#### Work required:
Every line from the one containing "Open Settings via the wrench icon" through the end of the listing below must be given again exactly, and nothing else; exclude pictures.

#### Given records:
****************************************

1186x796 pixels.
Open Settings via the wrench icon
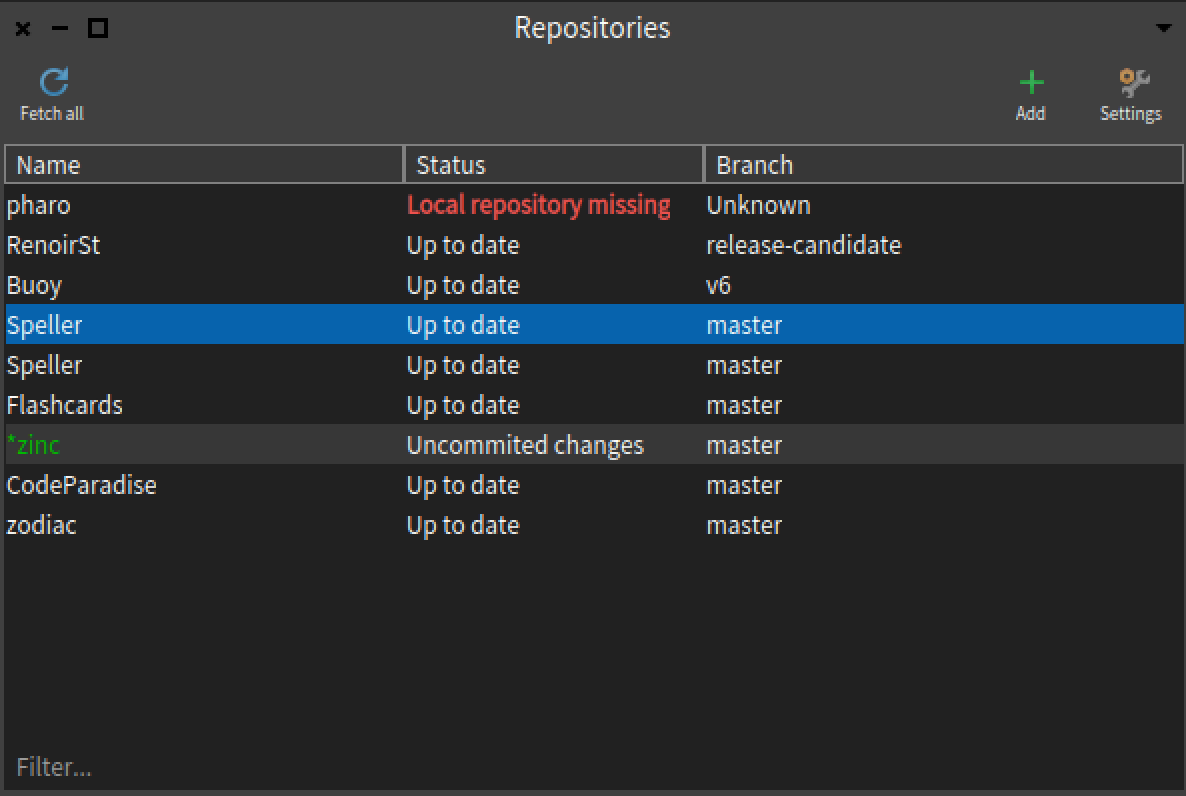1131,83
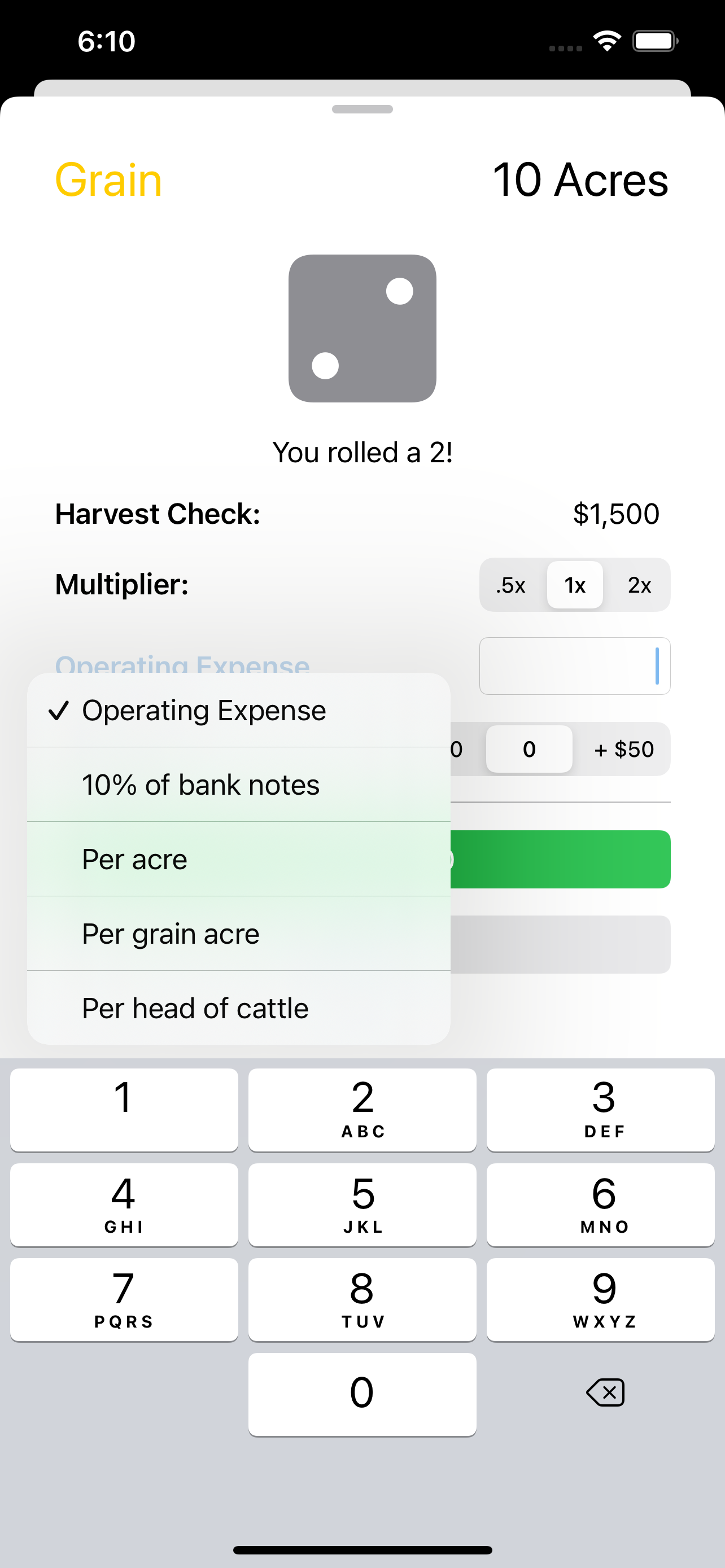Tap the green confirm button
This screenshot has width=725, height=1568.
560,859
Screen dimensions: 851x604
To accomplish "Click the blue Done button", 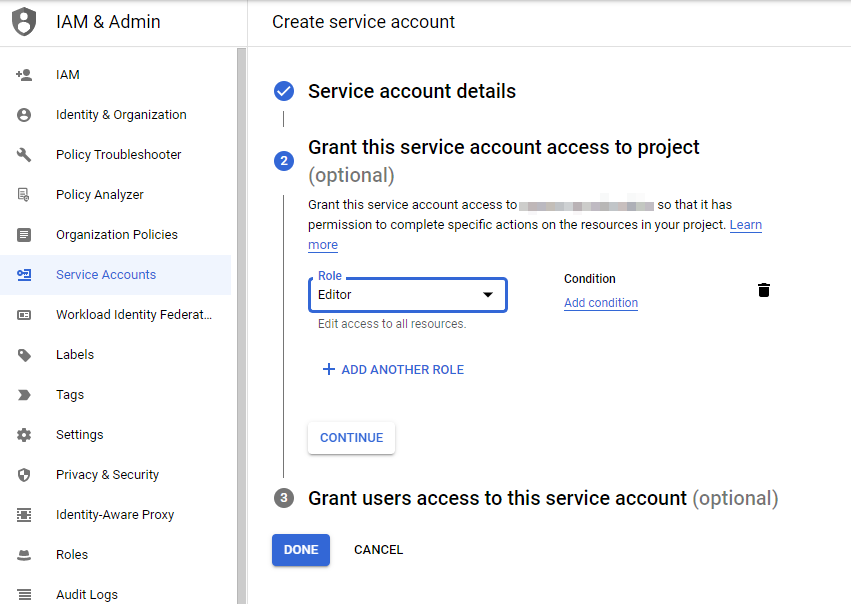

****************************************

#### Response box:
Open Settings via the wrench icon
1131,83
Tap the green confirm button
This screenshot has width=725, height=1568.
560,859
Screen dimensions: 851x604
To accomplish "Click the blue Done button", 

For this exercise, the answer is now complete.